:: Task requirements ::
When a line of the material has the word "agent" in it, copy that line.

######

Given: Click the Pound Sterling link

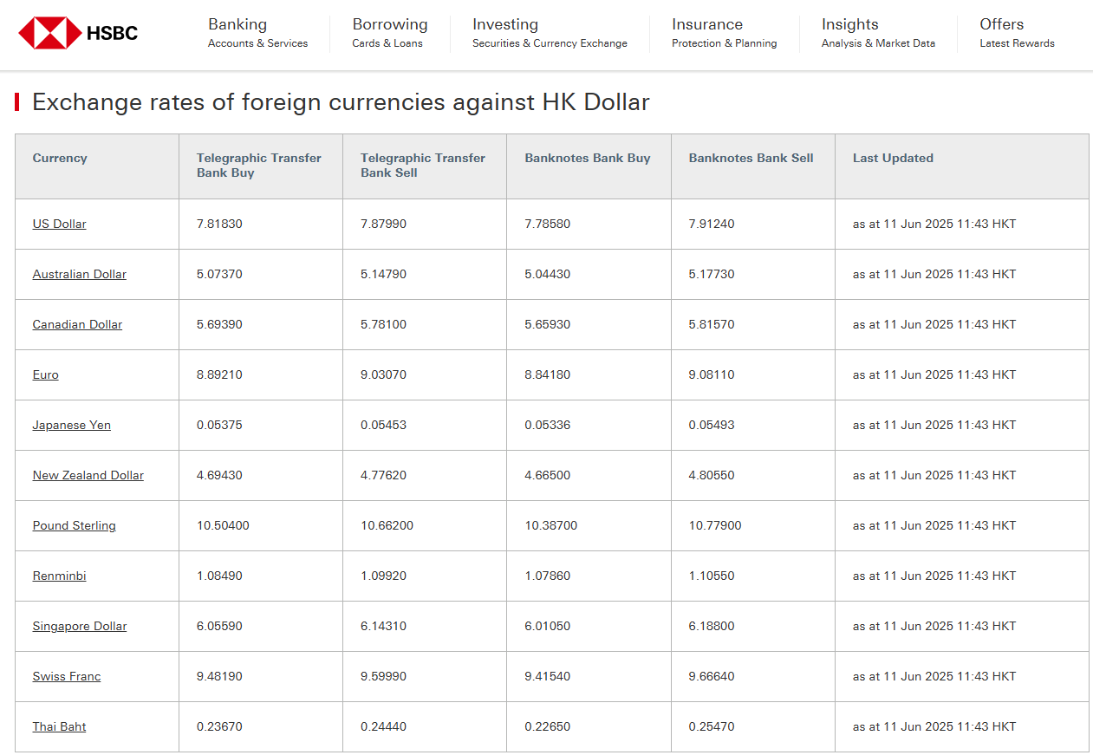Looking at the screenshot, I should pyautogui.click(x=74, y=525).
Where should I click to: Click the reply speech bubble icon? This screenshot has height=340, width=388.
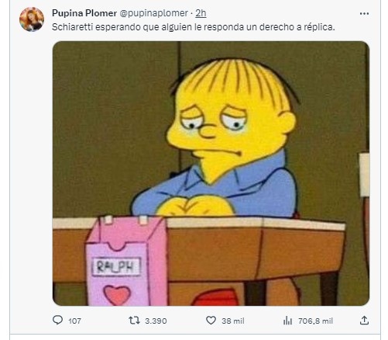pos(57,321)
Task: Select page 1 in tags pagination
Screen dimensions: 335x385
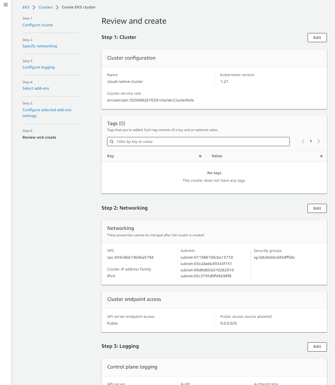Action: coord(310,141)
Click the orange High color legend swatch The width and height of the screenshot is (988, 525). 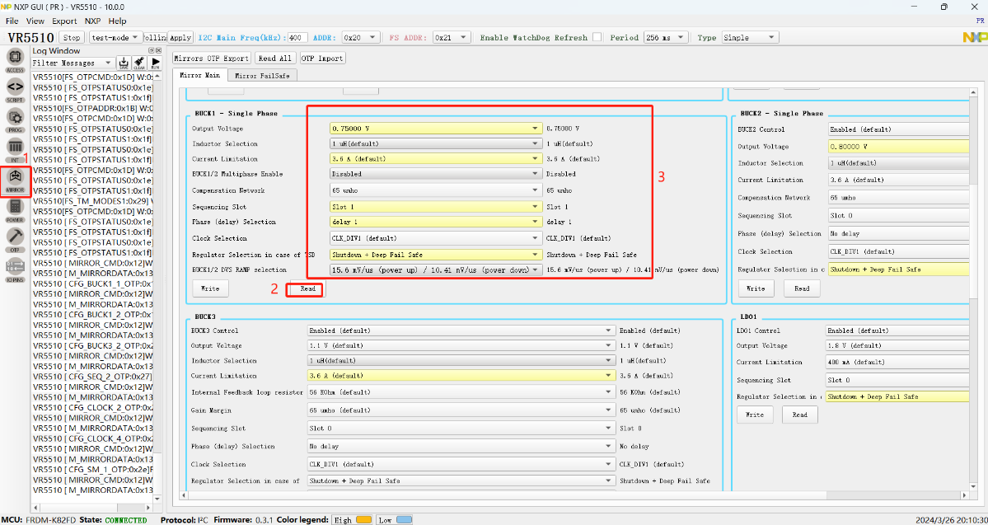(363, 520)
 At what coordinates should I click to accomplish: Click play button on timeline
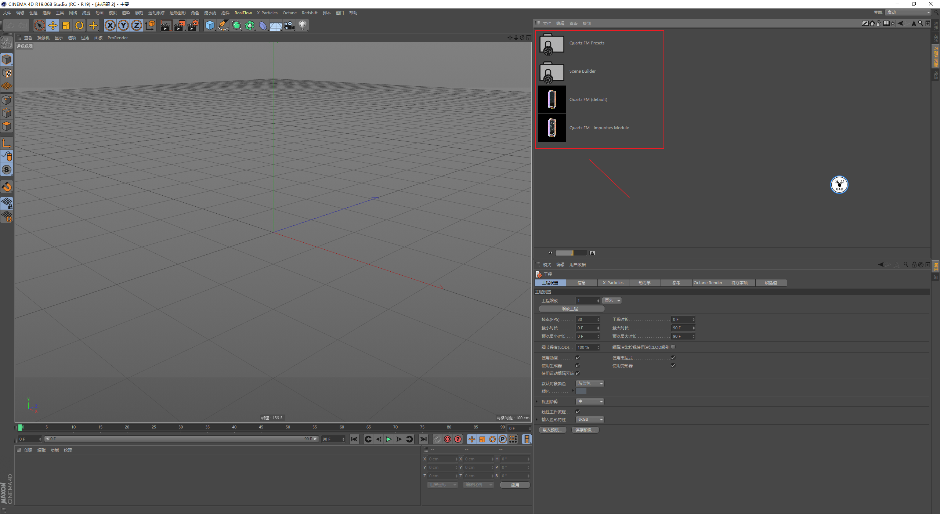[x=387, y=439]
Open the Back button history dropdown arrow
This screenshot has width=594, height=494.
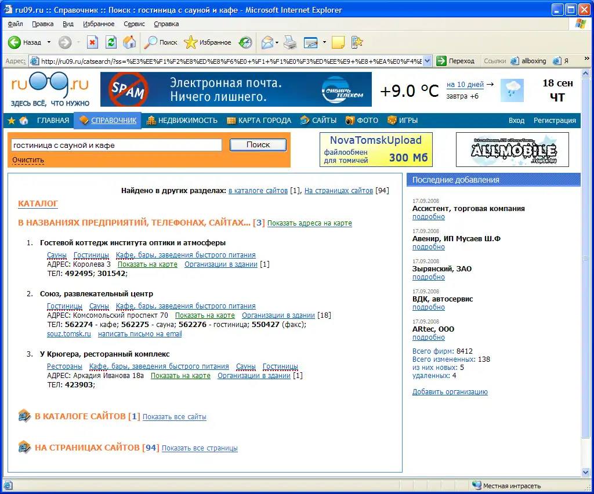49,42
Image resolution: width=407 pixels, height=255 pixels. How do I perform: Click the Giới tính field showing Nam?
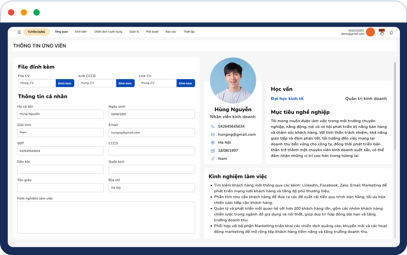60,132
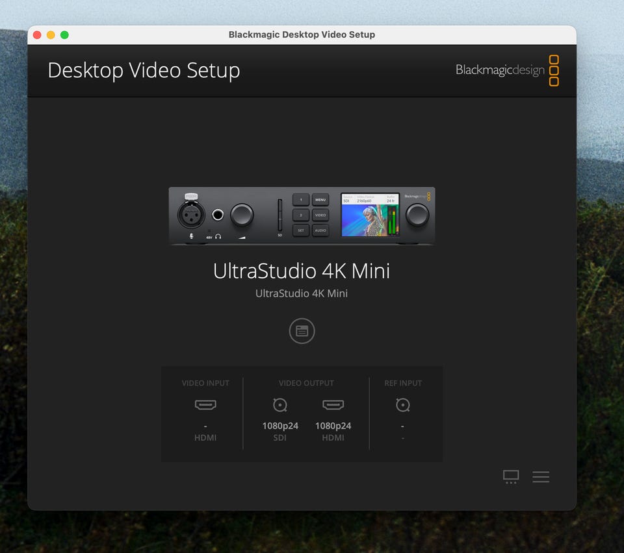Select the Video Output SDI connector icon
Viewport: 624px width, 553px height.
click(280, 405)
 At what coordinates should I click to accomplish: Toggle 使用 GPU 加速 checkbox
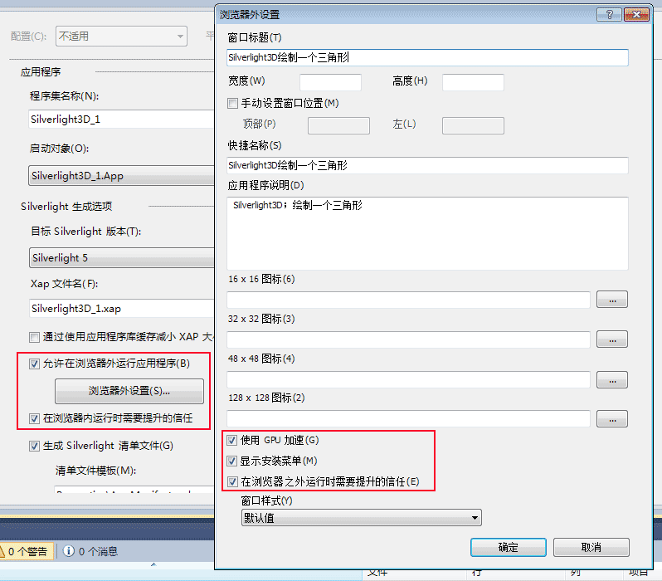(x=232, y=440)
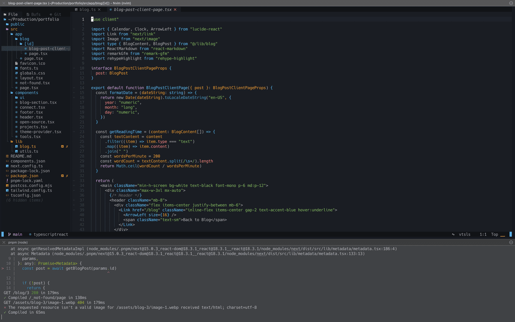This screenshot has height=322, width=515.
Task: Close the pnpm node terminal tab
Action: (x=4, y=242)
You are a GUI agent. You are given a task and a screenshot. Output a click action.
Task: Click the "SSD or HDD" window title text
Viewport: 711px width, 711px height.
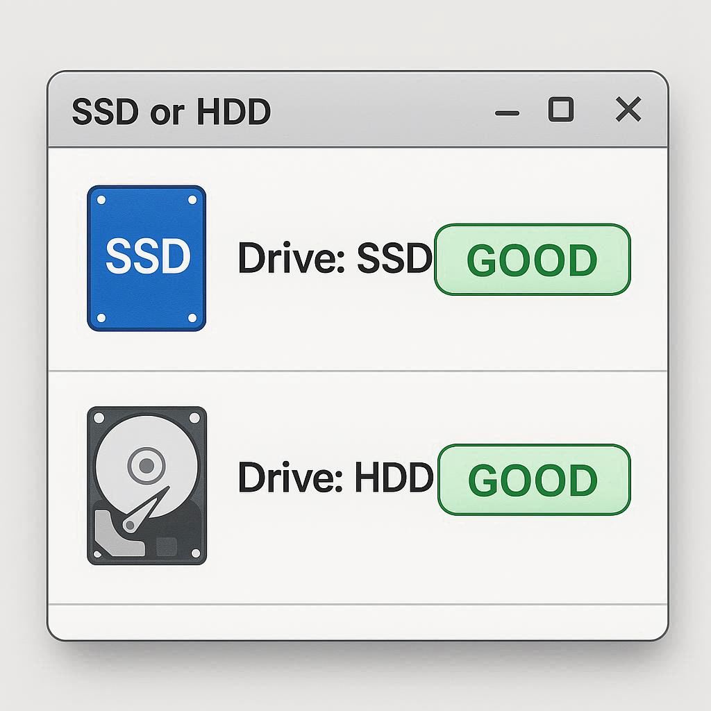click(171, 112)
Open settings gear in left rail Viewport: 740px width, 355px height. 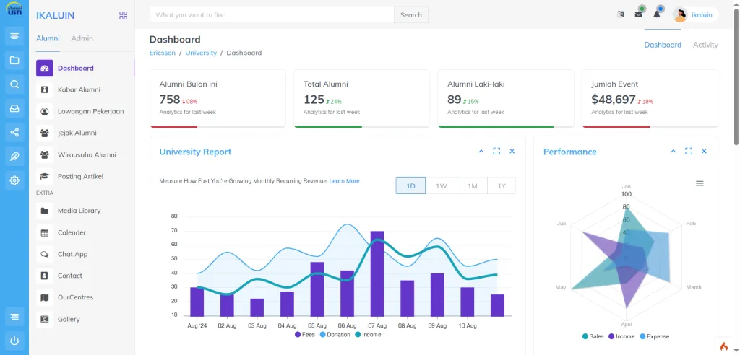(x=14, y=180)
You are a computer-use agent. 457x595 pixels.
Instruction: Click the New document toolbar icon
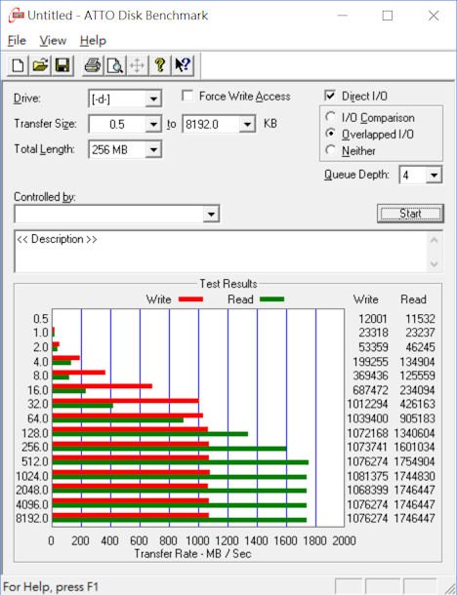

######

:: Answer section ::
You are a GUI agent. You are given a task and a screenshot. Output a click action.
You are a computer-use agent. 457x595 pixels.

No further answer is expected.